◆ Records for the exercise:
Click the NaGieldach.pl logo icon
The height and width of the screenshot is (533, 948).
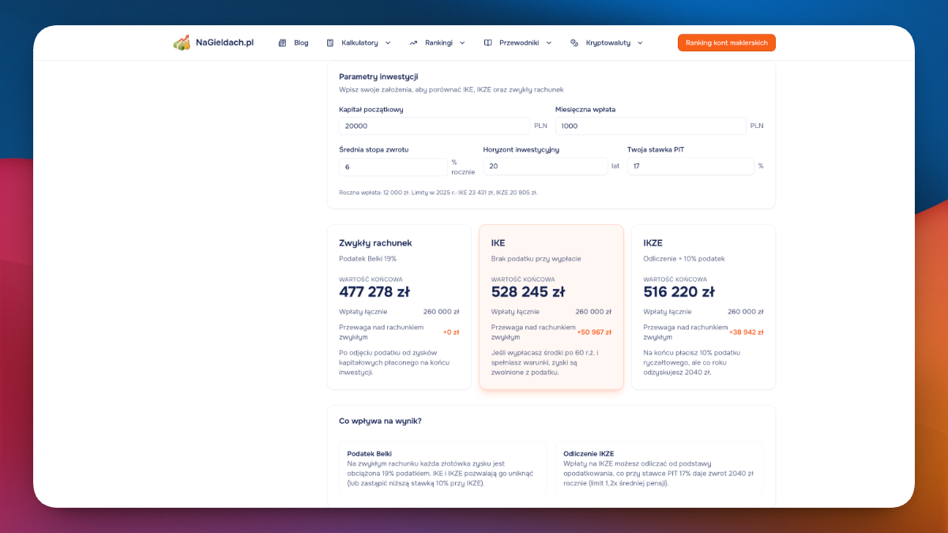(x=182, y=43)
* * *
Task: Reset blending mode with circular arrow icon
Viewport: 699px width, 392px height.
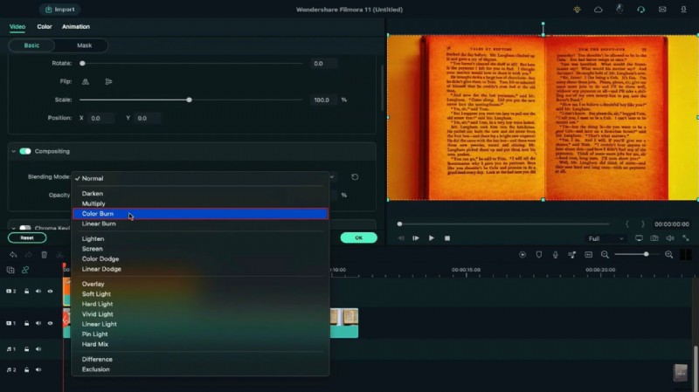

◆ Work to do: Recast the listing as a numbered list, starting at the line that contains "Click the NaGieldach.pl logo icon" and stopping after the line that contains "(x=182, y=43)". Omit blank lines and leave out the pictures.

◆ Right answer:
1. Click the NaGieldach.pl logo icon
2. The height and width of the screenshot is (533, 948).
3. (x=182, y=43)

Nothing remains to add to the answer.